Scouter and a radio amateur, founder of Jamboree-on-the-Air (1923 – 2014)

Leslie R. Mitchell (Hammersmith, England 9 December 1923 – 6 October 2014 Bingley, West Yorkshire, England), a Scouter and a radio amateur with the callsign G3BHK, was the founder of Jamboree-on-the-Air (JOTA), now considered the largest event scheduled by the World Organization of the Scout Movement annually.

==Personal life==
Mitchell was born in Hammersmith, the son and only child of Horace Richard Mitchell, a civil servant, and his wife Amy Lily Staple. In his youth, his father's job - managing labour exchanges - meant that he was moved round the country, with the family eventually settling in Reading, where Mitchell joined the Sea Scouts. He joined the Royal Navy during WWII, serving as a Navy radio mechanic posted in the United States and Australia; in both of these postings he volunteered as a Scout leader. where he remained active in Scouting. Upon returning to England at the end of World War II, he used the radio skills learned during the war to apply for an amateur transmitting licence. In 1961, he married Eileen Phillippa Hawkins, the daughter of a Welsh-born doctor; their only child, daughter Rosemary, was born in 1967. Mitchell's Scouting work was voluntary; after the War, he had joined the civil service, and he worked for many years at government science research facilities at Winfrith in Dorset and Datchet in Berkshire, managing transport arrangements.

==Birth of JOTA==
Mitchell tried for several years after the war to interest Scouts in amateur radio, without success until the 9th World Scout Jamboree at Sutton Park in 1957, when the first amateur radio station was established in the Jamboree area, under the call sign GB3SP. The Jamboree radio station was run by local radio amateurs, but Scouts and leaders attending the camp were only permitted to observe.

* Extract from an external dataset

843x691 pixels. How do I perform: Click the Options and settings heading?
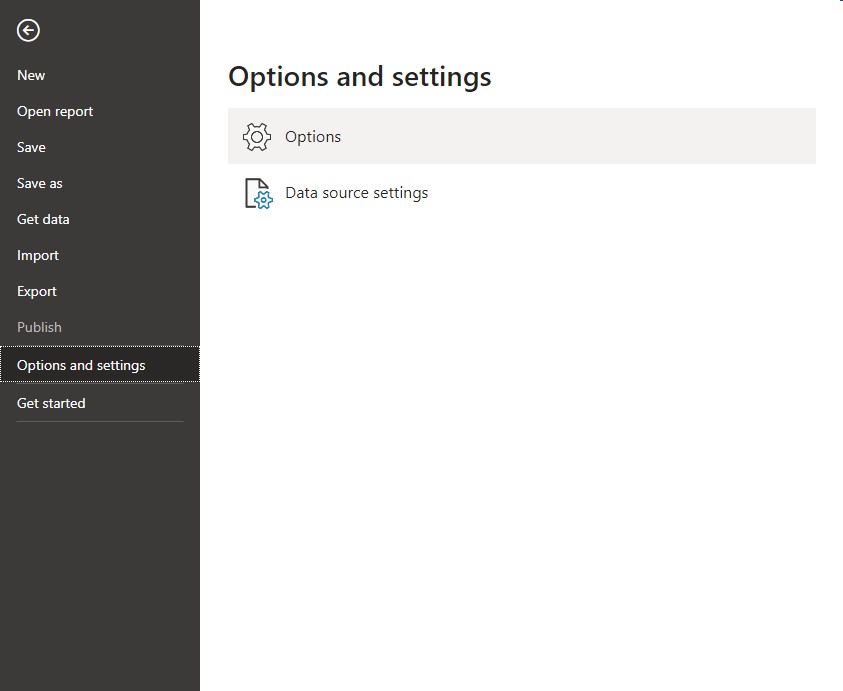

Mitchell was surprised at the number of Scout radio operators from around the world that he met there and they had several meetings near the radio station during the event. At the end of the Jamboree, they all agreed to contact each other on a specific day, which Mitchell agreed to arrange. Subsequently, Mitchell decided to expand that meeting day to a weekend, and invite other radio operators with an interest in Scouting to open their stations to local Scouts so that they could participate. As an experiment in October 1957, Mitchell set up a 40 Watt AM transmitter in a tent outside his Scout Group's hall in Reading; the Scouts were able to make contacts all over the world, proving that the idea was viable. Having gained the necessary permission from the radio licensing authority and The Scout Association and having drawn up a set of simple rules which are still in use today, the first Jamboree-on-the-Air followed in May 1958, and thereafter annually in October. Mitchell quickly gained the support of the World Scout Bureau for the event.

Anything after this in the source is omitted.